I'm not very familiar with torchvision's video offerings, so autotosis is built off the back of ffmpeg and PIL. For training, each video is processed into 128x128 frames by first extracting each frame (at 60 fps) and cropping to the artoFace region. We can speed up the inference time by decreasing the framerate at which frames are dumped (e.g., from 60 fps down to 4 fps).
ArtosisNet was prototyped on a destitute and ancient 7-year old PC running Windows + WSL. If I had the resources, I would use another machine, but all of my lab boxes are busy with "real" work. One major drawback of WSL is that there is no GPU/CUDA support, so ArtosisNet was trained entirely on CPU, an aging i5-3570K slightly overclocked to 4 GHz. At a batch size of 32 and frugal input resolution of 128x128, ArtosisNet (with its ResNet-18-based architecture) takes approximately 2 seconds per batch when the machine is not busy with other tasks. Training for ~90 epochs takes several days on this machine. Update: it seems that with the current amount of data, only two epochs of training are needed before the model starts overfitting, so prototyping with CPU training remains reasonably quick. Update 2: Having slow model training tying up my main desktop PC has gotten annoying enough that I invested in a "budget" training setup, R5 3600 + 2xP106-100 decommissioned mining GPUs from ebay. Total cost of the build shipped was < $1100.
Somewhat surprisingly, the current bottleneck seems to be the ffmepg encoding pipeline when extracting multiple highlight clips from an input video. My ffmpeg-fu is nonexistent, so I'm relying on an example posted in an issue thread on the ffmpeg-python repo here. While it works, there seems to be a lot of wasted processing on frames irrelevant to the final output, resulting to an end-to-end processing time of multiple hours for a ~5 hour stream session VOD on my slow machine.
One classical issue of classifying time-series data is managing the likelihood of high temporal redundancy of the data when attempting to estimate the performance of a model. This issue is a well-known problem in neuroscience settings that collect EEG data.
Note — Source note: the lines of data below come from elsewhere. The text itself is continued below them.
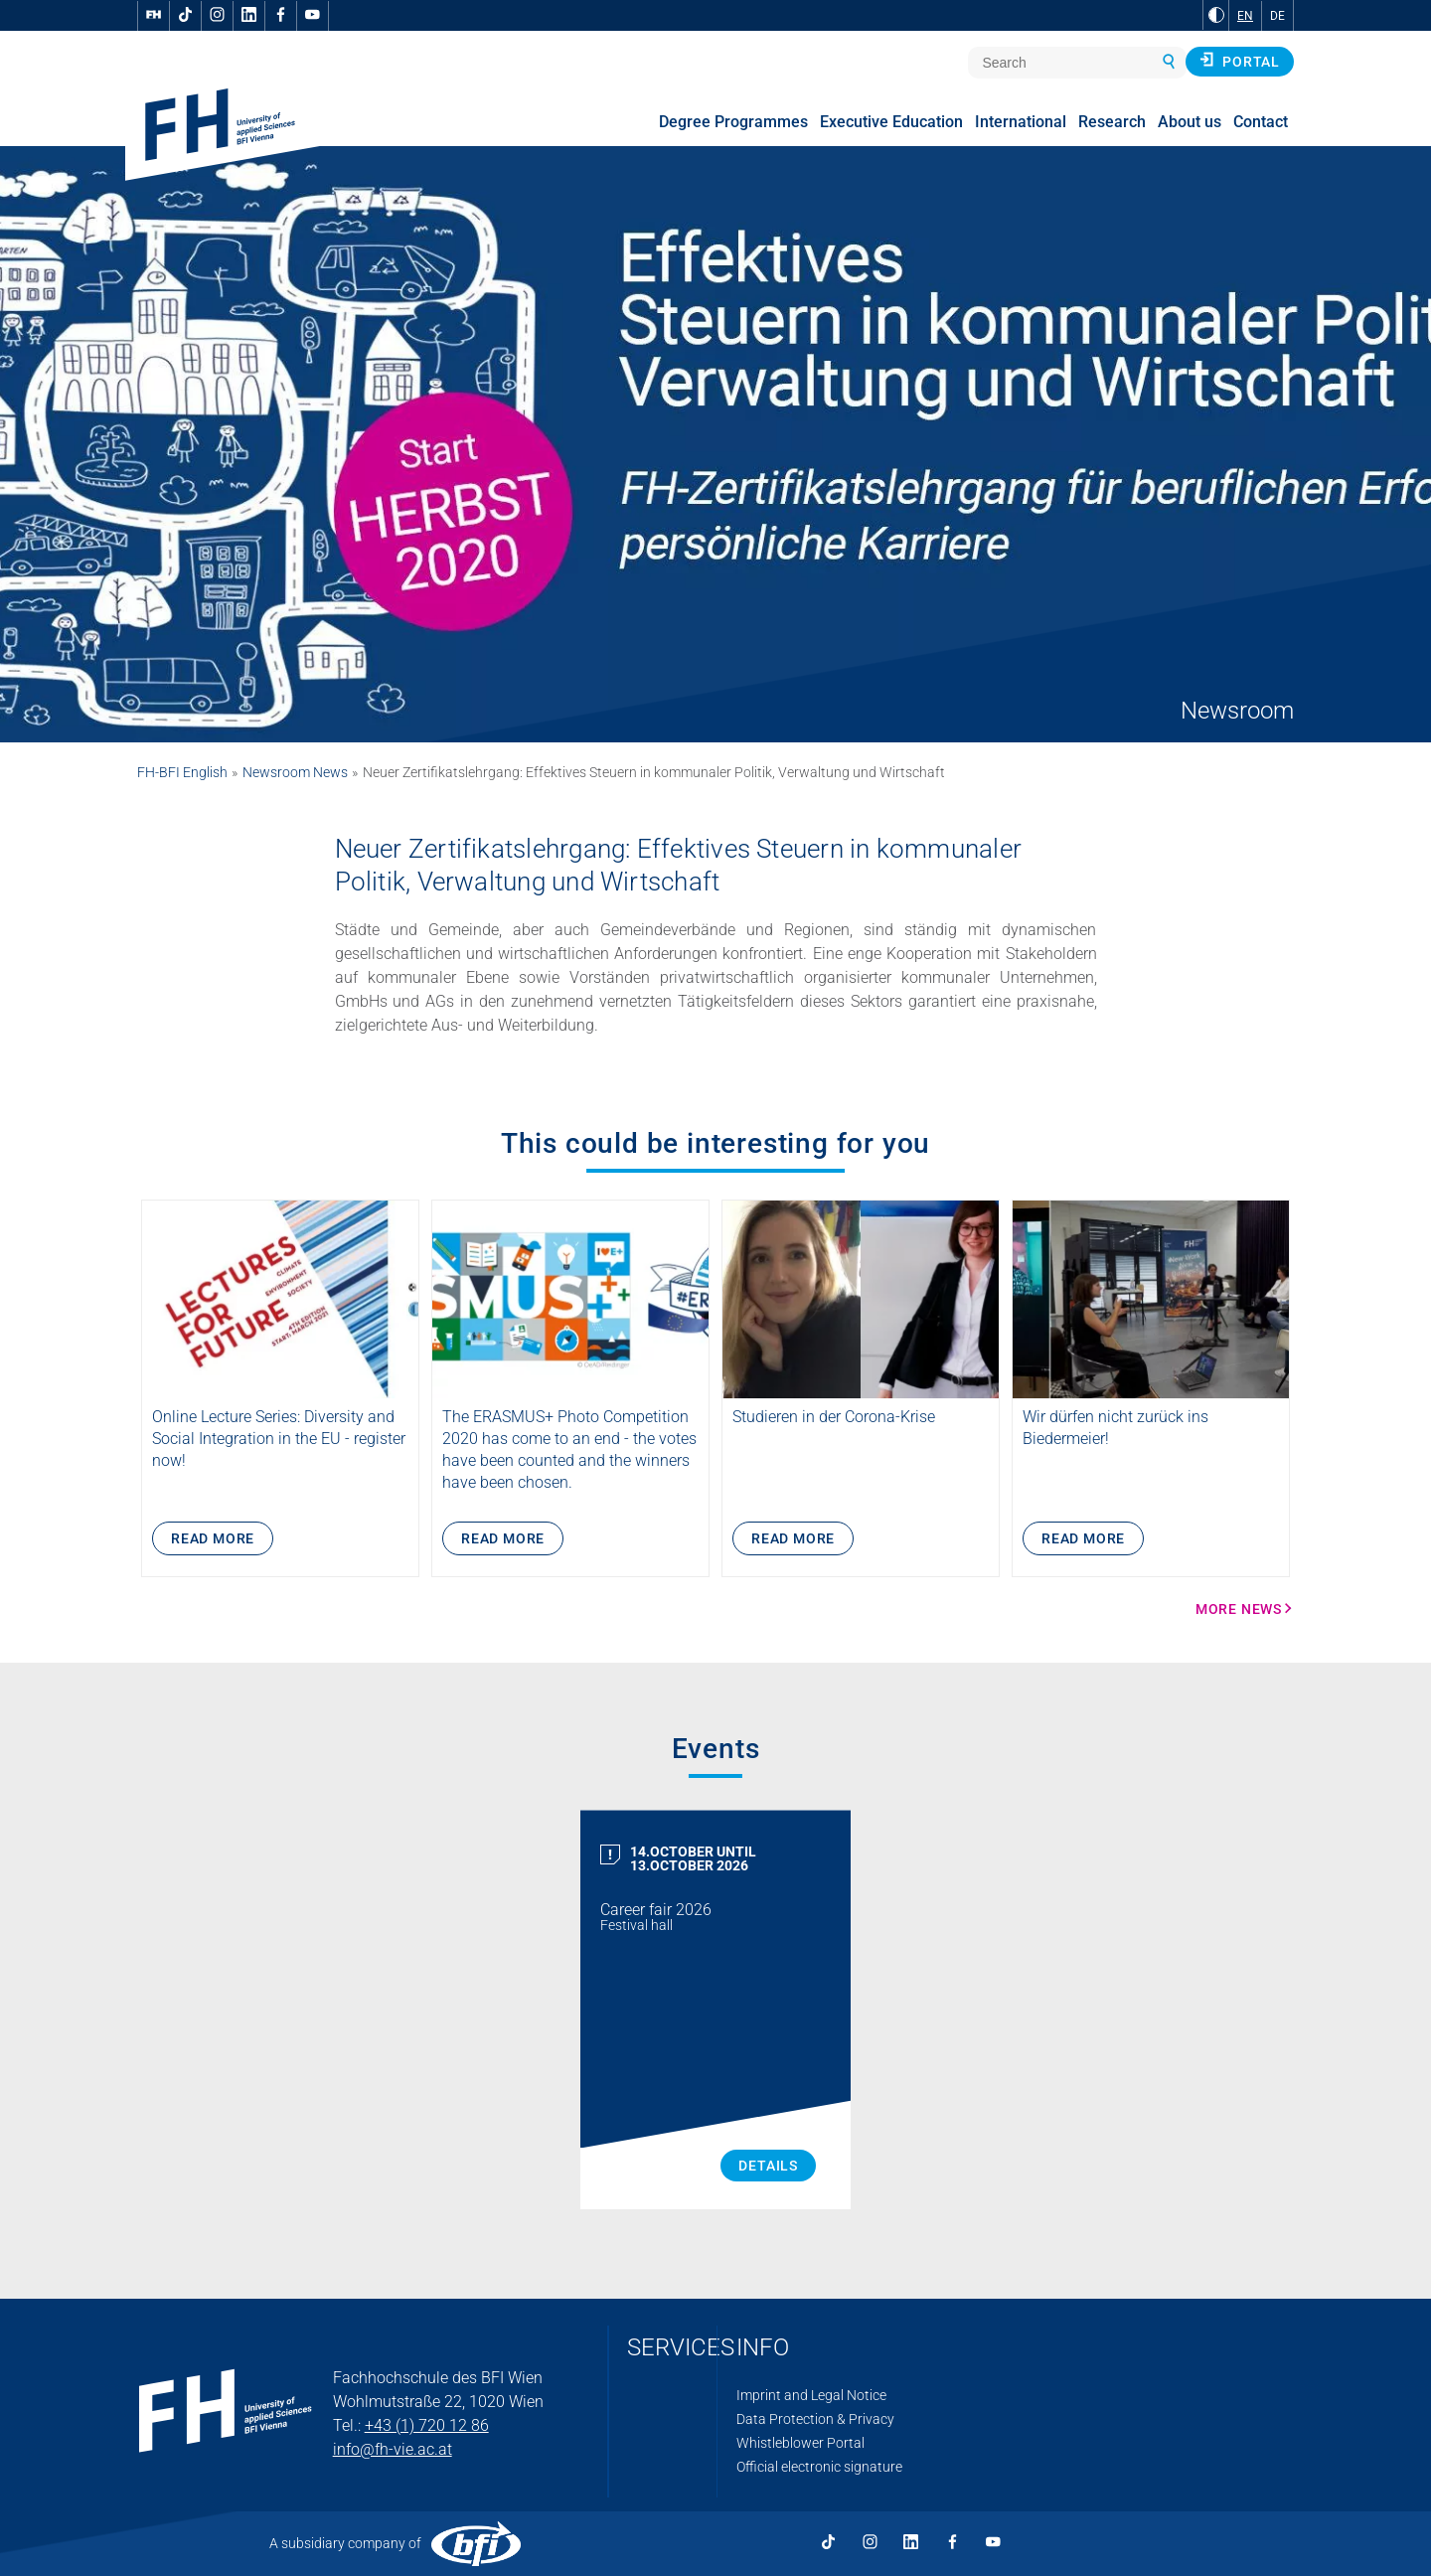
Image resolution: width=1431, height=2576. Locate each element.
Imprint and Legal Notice (811, 2395)
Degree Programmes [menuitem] (733, 121)
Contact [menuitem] (1260, 121)
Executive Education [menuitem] (891, 121)
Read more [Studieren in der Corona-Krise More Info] (793, 1538)
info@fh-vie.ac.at (392, 2449)
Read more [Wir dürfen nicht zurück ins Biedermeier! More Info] (1083, 1538)
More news (1238, 1609)
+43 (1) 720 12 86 (427, 2425)
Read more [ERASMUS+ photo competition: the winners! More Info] (503, 1538)
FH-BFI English (182, 772)
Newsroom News (295, 772)
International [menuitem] (1020, 121)
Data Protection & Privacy (815, 2419)
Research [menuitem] (1112, 121)
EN (1245, 16)
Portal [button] (1239, 61)
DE (1277, 16)
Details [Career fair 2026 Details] (768, 2166)
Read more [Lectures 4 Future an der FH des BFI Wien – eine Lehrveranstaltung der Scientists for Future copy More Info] (212, 1538)
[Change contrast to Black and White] (1216, 15)
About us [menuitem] (1189, 121)
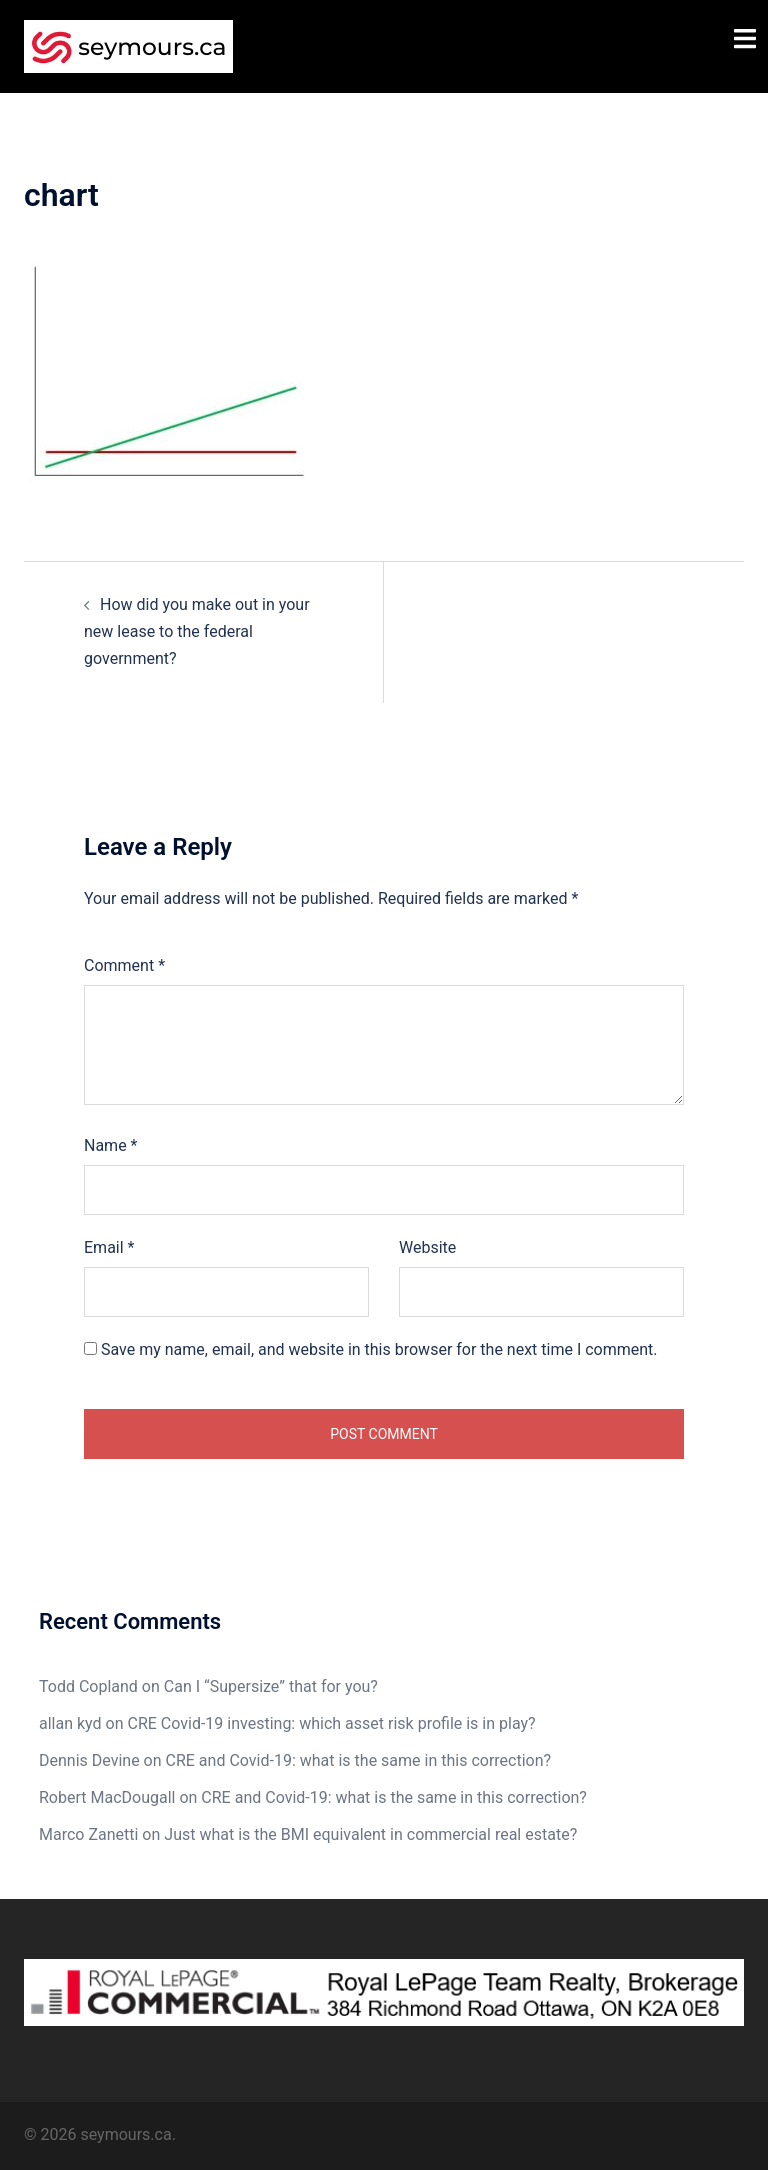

In other words, even with Artosis's extremely high mouth actions per minute, at a framerate of 30 or 60fps, adjacent frames are likely to be highly correlated, so if we naively split the data into training and validation sets without accounting for temporal redundancy, the classifier can fool us into thinking it has high performance by simply memorizing the training data. To mitigate this effect, we split training and validation data at the granularity of individual clips or video segments, rather than frames.